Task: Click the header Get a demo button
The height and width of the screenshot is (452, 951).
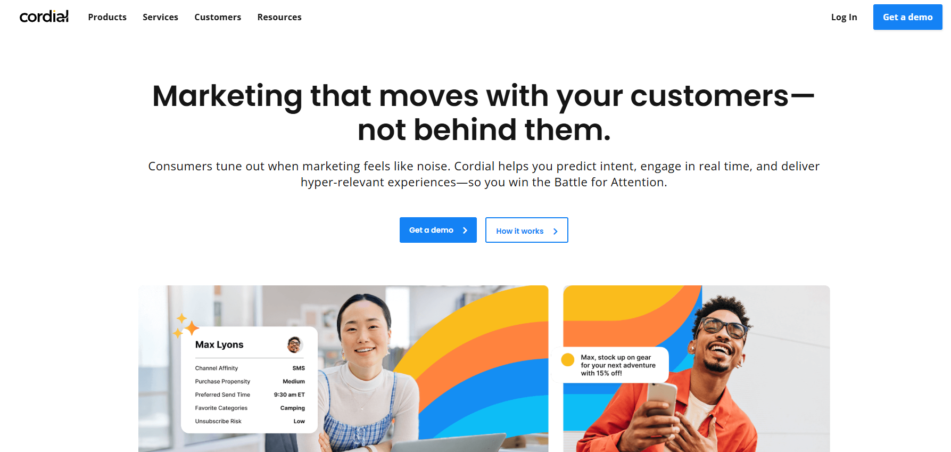Action: click(x=907, y=17)
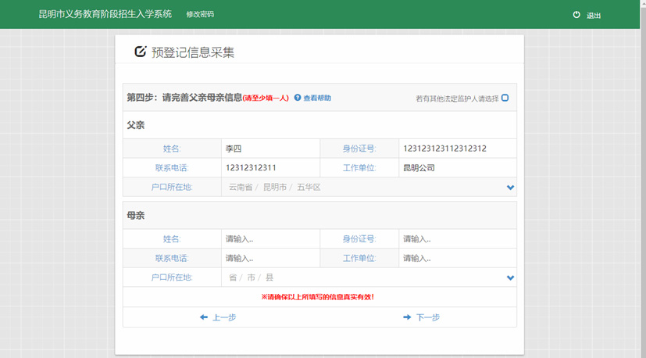The height and width of the screenshot is (358, 646).
Task: Expand the father's 户口所在地 dropdown arrow
Action: pos(510,188)
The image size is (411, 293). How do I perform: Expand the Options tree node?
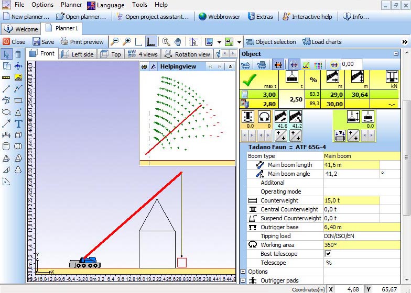click(243, 272)
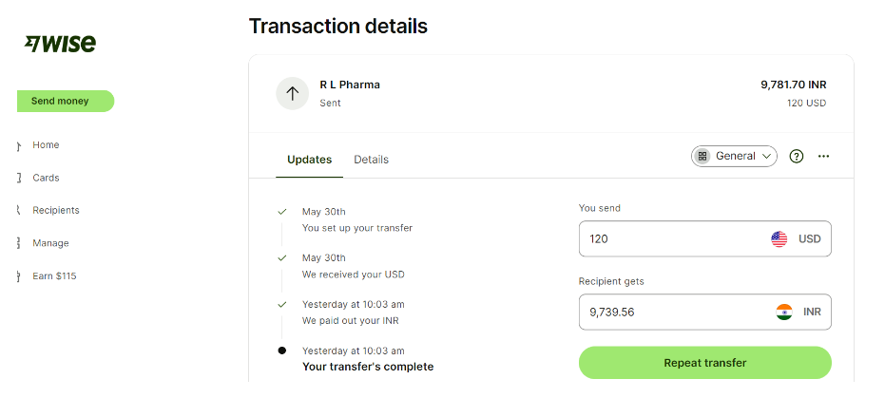Click the General category grid icon
The image size is (885, 417).
702,157
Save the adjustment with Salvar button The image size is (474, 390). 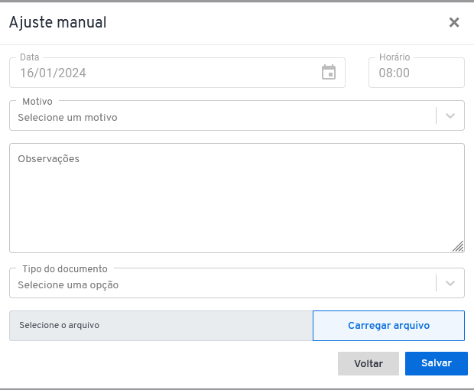[437, 363]
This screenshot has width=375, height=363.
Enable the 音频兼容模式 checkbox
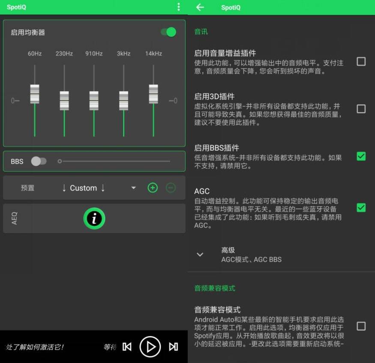(361, 326)
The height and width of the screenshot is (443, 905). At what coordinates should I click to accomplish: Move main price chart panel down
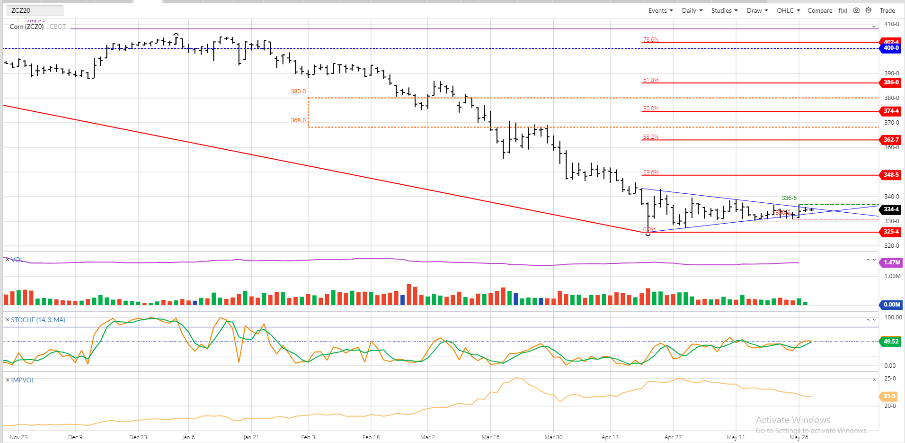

....

● WHAT TO PRODUCE
Starting at the line that contains "Enable the 音频兼容模式 checkbox", write out every line through the final line of the entries, word for word; skip any pictures.

● TASK RESPONSE
Enable the 音频兼容模式 checkbox
(361, 326)
The height and width of the screenshot is (443, 905). At what coordinates should I click to accomplish: Move main price chart panel down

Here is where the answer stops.